» **PROBLEMS TO WORK ON**
(A) In the forum post on nested @parallel macros, what does the poster use to log into the cluster nodes?
(B) Pull out the passage of the forum post on nested @parallel macros starting at "I can add workers" and ending at "## addprocs(2)", copying it word for word.

» **TEXT SEGMENT**
* * *
Hi all:
I have a question regarding nested @parallel macros. Let's say I have a
cluster and I use ssh or Condor to log into the nodes. Each node has
multiple cores, of course, so on each node I would like to run a few
simulations in parallel or run a parallel solver.
I can add workers by using addprocs(["machine1", "machine2"]) or the HTC
cluster manager. The outer @parallel macro works and I can evaluate a
function on each worker. This part works fine:
@everywhere function locally()
## addprocs(2)
result = @parallel (*) for i in [1:2]
"[" * readall(`hostname`) * ":" * string(myid()) * "]"
end
readall(`hostname`) * " :: " * string(myid()) * " :: " * result
end
@parallel vcat for i in [1:nworkers()]
locally()
end
julia> include("test.jl")
3-element Array{ASCIIString,1}:
"mathe1\n :: 2 :: [mathe1\n:2][mathe3\n:3]"
* * *
» **GIVEN DATA**
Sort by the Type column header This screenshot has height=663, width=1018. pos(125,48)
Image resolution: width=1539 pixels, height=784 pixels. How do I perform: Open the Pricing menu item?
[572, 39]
* * *
» **SOLUTIONS BELOW**
(A) ssh or Condor

(B)
I can add workers by using addprocs(["machine1", "machine2"]) or the HTC
cluster manager. The outer @parallel macro works and I can evaluate a
function on each worker. This part works fine:
@everywhere function locally()
## addprocs(2)